Wiping over the adhesive avoids the difficulty described above. This situation is comparable to a puncture wound with a foreign body remaining at the site of puncture. One would then apply an adhesive bandage over the wound and wipe over it. According to the Sharī`ah, a person may wipe over a bandage placed over a wound when removing the bandage would cause harm[iv]. In the query, the wound is self-inflicted for a medical need, i.e., the insulin delivery and glucose measurement.  

Is There a Need for Insulin Pumps and CGMs?

The dispensation above only applies when a wound needs to be covered.  If a person has an injury that will not be exacerbated or prolonged by the removal of the bandage during ghusl, then wiping over the bandage will not be permitted. This raises the question as to whether there is a medical necessity that would justify wiping over the insulin pump or CGM site in the first place. 

For diabetics, maintaining glycemic control and preventing hypoglycemic episodes is a medical necessity.  Improved glycemic control, with a goal HgbA1c<7 for most adult patients, has been shown to reduce the risk of micro- and macro-vascular complications and subsequent end-organ damage[v].  Prevention of hypoglycemia is necessary due to its potentially devastating consequences, such as brain death and fatal arrhythmias[vi].

Insulin dependent diabetic patients most commonly use multiple daily insulin injections for insulin delivery.  Studies have not shown one method to be significantly superior to the other in glycemic control, although a recent systemic review and meta-analysis found that insulin pump therapy offered a slight decrease in HgbA1c and a reduction of hypoglycemic episodes[vii].  However, the optimal choice is often dependent on the patient’s lifestyle and glycemic patterns.  For example, insulin pump therapy can be of particular benefit in patients with variable insulin requirements, unpredictable schedules, and those who have not achieved glycemic goals with multiple daily injections[viii]. If after consultation with one’s doctor or a diabetic care team, an insulin pump has been deemed the optimal choice, a Muslim may wipe over the insertion site during ghusl.
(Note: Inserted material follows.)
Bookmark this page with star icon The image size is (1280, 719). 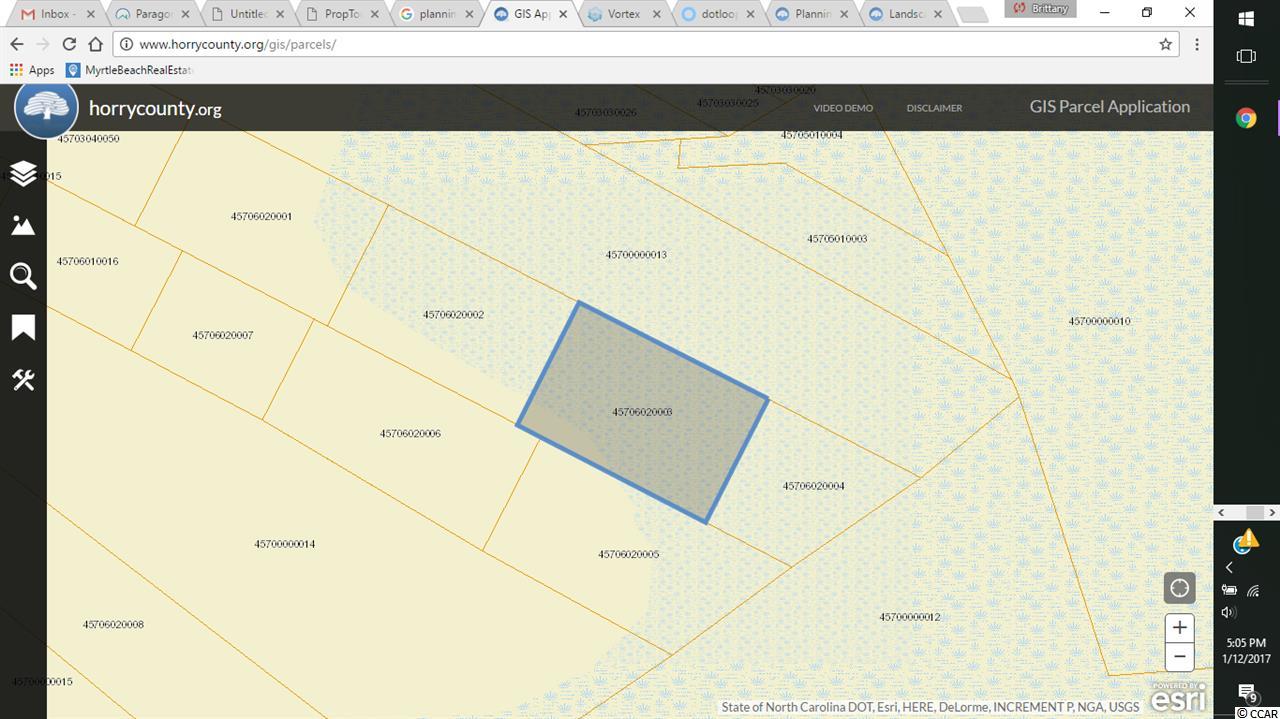pyautogui.click(x=1165, y=45)
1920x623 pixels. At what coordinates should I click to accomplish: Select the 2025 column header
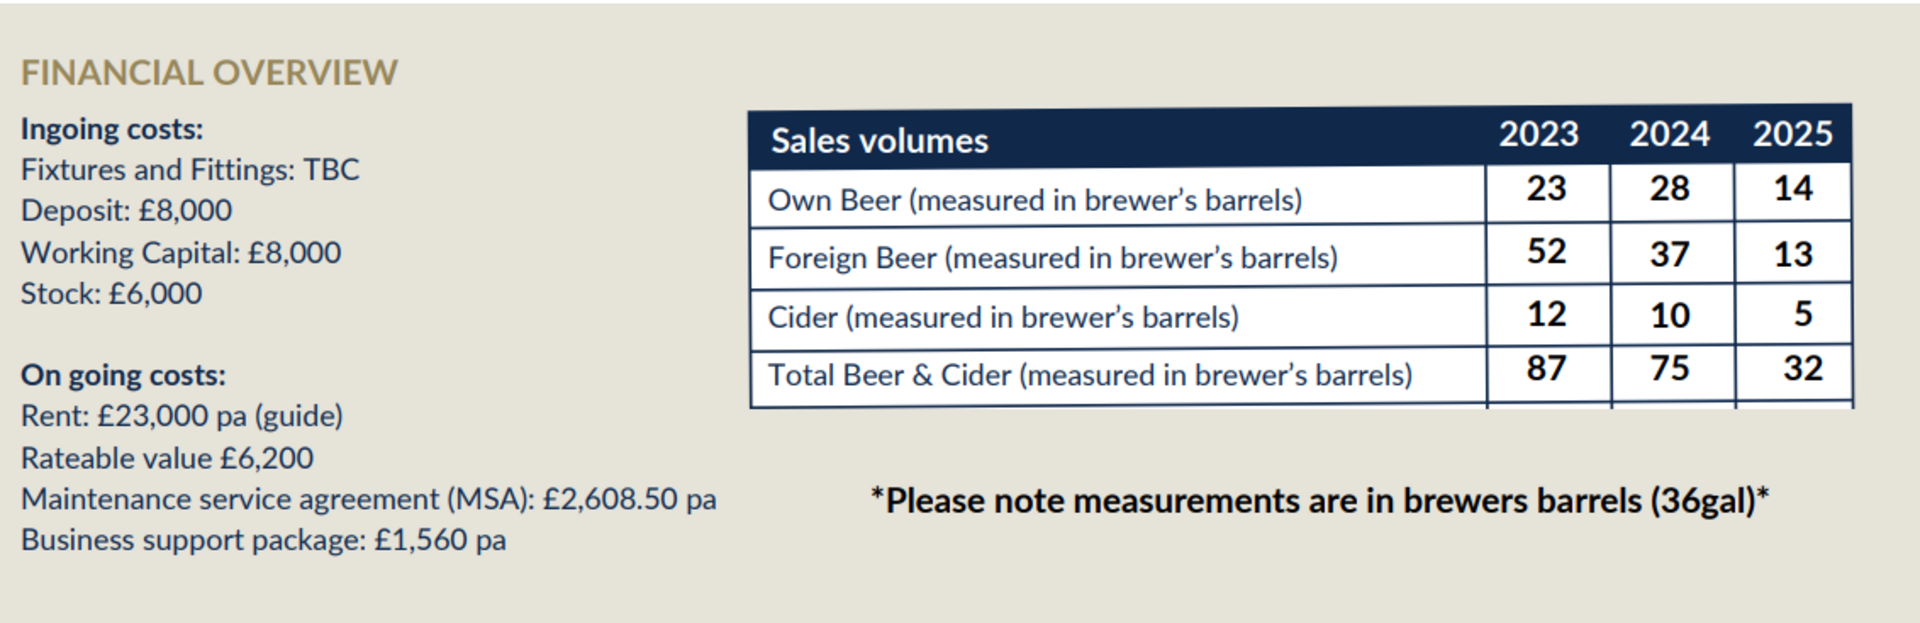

Studies have shown CGM’s to improve glycemic control in type 1 diabetics and to reduce episodes of hypoglycemia in comparison to traditional finger-stick blood glucose monitoring[ix]. For most type 2 diabetics, studies have not shown as clear a benefit. However, CGM has been recommended for type 2 diabetics with multiple daily insulin injections, risk of hypoglycemia, or hypoglycemic unawareness[x]. Therefore, a Muslim with type 1 diabetes may wipe over their sensor insertion sites during ghusl, even if not prescribed by a doctor.  On the other hand, a Muslim with type 2 diabetes should only do so if a CGM device is recommended by his doctor and diabetic care team.  

Summary

  1. After consultation with a doctor or diabetic care team, a Muslim may wipe over an insulin pump insertion site during ghusl if it is deemed to be the optimal choice.
  2. A Muslim with type 1 diabetes may wipe over CGM sensor insertion sites during ghusl, even if not prescribed by a doctor.
  3. A Muslim with type 2 diabetes may wipe over CGM sensor insertion sites during ghusl only if recommended by a doctor or diabetic care team.

And Allah Knows Best

Mufti Adil Farooki, MD

Shaykh Mateen Khan, MD


[i] البحر الرائق , دار الكتاب الإسلامي، 1:48

[ii] Diabetes Care 1985; 8: 367–370.

[iii] االفتاوى الهندية , مكتبة رشيدية ، 1:13

[iv]  رد المحتار على الدر المختار، دار الفكر، 1:60

[v] Glycemic Targets: Standards of Medical Care in Diabetes-2020.

[vi] J Clin Invest. 2007;117(4):868. 

[vii] Ann Intern Med 2012;157:336–347

[viii] J Diabetes Sci Technol 2013;7: 1567–1574

[ix] Lancet. 2018;391(10128):1367.

[x] Diabetes Care. 2020;43(Suppl 1):S77.